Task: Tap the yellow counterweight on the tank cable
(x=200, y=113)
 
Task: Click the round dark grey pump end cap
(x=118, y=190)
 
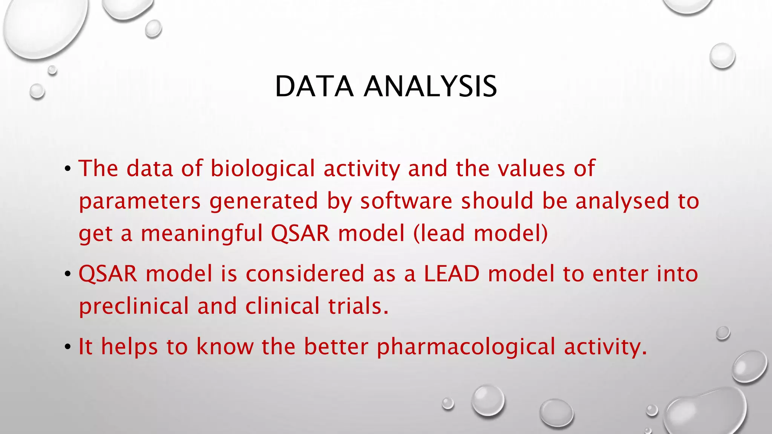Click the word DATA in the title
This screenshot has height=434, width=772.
click(x=314, y=87)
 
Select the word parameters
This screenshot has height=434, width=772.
click(x=139, y=201)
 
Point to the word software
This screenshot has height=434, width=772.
click(x=406, y=200)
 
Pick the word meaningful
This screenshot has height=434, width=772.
click(x=201, y=233)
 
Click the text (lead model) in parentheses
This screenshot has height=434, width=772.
click(x=481, y=233)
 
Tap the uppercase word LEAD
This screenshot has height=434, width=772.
click(x=452, y=274)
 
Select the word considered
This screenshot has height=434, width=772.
click(x=305, y=274)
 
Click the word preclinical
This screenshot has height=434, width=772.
click(x=133, y=306)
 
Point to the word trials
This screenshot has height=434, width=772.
click(x=358, y=306)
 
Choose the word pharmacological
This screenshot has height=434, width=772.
click(x=466, y=347)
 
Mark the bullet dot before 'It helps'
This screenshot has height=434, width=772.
click(x=67, y=347)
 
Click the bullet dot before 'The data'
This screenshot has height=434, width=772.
click(x=67, y=168)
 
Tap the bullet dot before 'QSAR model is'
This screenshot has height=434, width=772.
click(x=67, y=274)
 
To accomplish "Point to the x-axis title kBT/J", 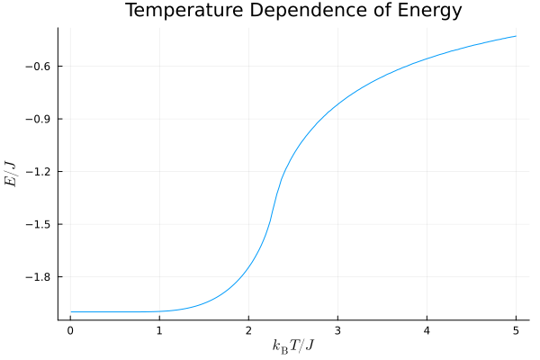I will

_ _ _ _ _ _ _

PROBLEM REQUIREMENTS: Render the stretch of material from the line containing "Click the word preclinical" through the line containing "click(x=67, y=168)" as a JSON list of strings, one string per line, with blank lines left out.

SOLUTION FOR THIS EXERCISE:
[
  "Click the word preclinical",
  "This screenshot has height=434, width=772.",
  "click(x=133, y=306)",
  "Point to the word trials",
  "This screenshot has height=434, width=772.",
  "click(x=358, y=306)",
  "Choose the word pharmacological",
  "This screenshot has height=434, width=772.",
  "click(x=466, y=347)",
  "Mark the bullet dot before 'It helps'",
  "This screenshot has height=434, width=772.",
  "click(x=67, y=347)",
  "Click the bullet dot before 'The data'",
  "This screenshot has height=434, width=772.",
  "click(x=67, y=168)"
]